**Short exercise:** From the material below, extract each line that contains the string "page", matching case exactly.

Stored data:
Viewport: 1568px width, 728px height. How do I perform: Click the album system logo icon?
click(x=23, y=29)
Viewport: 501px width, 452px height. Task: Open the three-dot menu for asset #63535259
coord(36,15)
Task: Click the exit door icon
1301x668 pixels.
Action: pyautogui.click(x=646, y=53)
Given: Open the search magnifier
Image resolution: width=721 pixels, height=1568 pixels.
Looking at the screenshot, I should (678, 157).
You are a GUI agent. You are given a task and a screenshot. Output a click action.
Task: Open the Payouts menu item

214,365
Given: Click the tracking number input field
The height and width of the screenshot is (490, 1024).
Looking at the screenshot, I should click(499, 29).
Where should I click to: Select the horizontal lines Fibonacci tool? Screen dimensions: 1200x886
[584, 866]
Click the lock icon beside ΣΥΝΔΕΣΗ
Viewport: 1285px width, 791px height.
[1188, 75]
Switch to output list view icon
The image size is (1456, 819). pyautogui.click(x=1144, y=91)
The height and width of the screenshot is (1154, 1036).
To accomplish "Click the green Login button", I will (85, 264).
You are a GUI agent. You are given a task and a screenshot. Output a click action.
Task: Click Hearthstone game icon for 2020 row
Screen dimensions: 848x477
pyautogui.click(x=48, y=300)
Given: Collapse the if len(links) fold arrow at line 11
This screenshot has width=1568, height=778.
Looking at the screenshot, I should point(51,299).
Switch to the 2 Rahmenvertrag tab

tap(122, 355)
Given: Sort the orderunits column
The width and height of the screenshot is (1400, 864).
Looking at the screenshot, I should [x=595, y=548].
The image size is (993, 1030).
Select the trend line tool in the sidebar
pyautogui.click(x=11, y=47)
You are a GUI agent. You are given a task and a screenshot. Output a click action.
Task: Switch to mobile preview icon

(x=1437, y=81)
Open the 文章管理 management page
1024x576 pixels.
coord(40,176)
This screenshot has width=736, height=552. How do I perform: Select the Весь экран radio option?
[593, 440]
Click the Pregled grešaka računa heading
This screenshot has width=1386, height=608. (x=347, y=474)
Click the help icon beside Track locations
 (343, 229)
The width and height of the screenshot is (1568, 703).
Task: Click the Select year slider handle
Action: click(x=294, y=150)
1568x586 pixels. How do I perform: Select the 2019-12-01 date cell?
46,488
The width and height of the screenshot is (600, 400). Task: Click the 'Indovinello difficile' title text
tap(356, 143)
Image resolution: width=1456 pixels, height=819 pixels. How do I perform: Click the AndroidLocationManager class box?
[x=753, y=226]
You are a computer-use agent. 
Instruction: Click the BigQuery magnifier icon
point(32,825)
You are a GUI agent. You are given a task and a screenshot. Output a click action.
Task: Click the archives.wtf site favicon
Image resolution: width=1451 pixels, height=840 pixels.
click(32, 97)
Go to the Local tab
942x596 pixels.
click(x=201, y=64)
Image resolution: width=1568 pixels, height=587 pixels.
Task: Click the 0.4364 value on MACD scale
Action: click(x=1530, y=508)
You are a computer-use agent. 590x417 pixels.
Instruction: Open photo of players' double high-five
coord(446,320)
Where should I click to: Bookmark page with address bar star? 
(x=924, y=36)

**Task solution:**
Open the 文章管理 management page
Where should I click to: Bookmark page with address bar star? 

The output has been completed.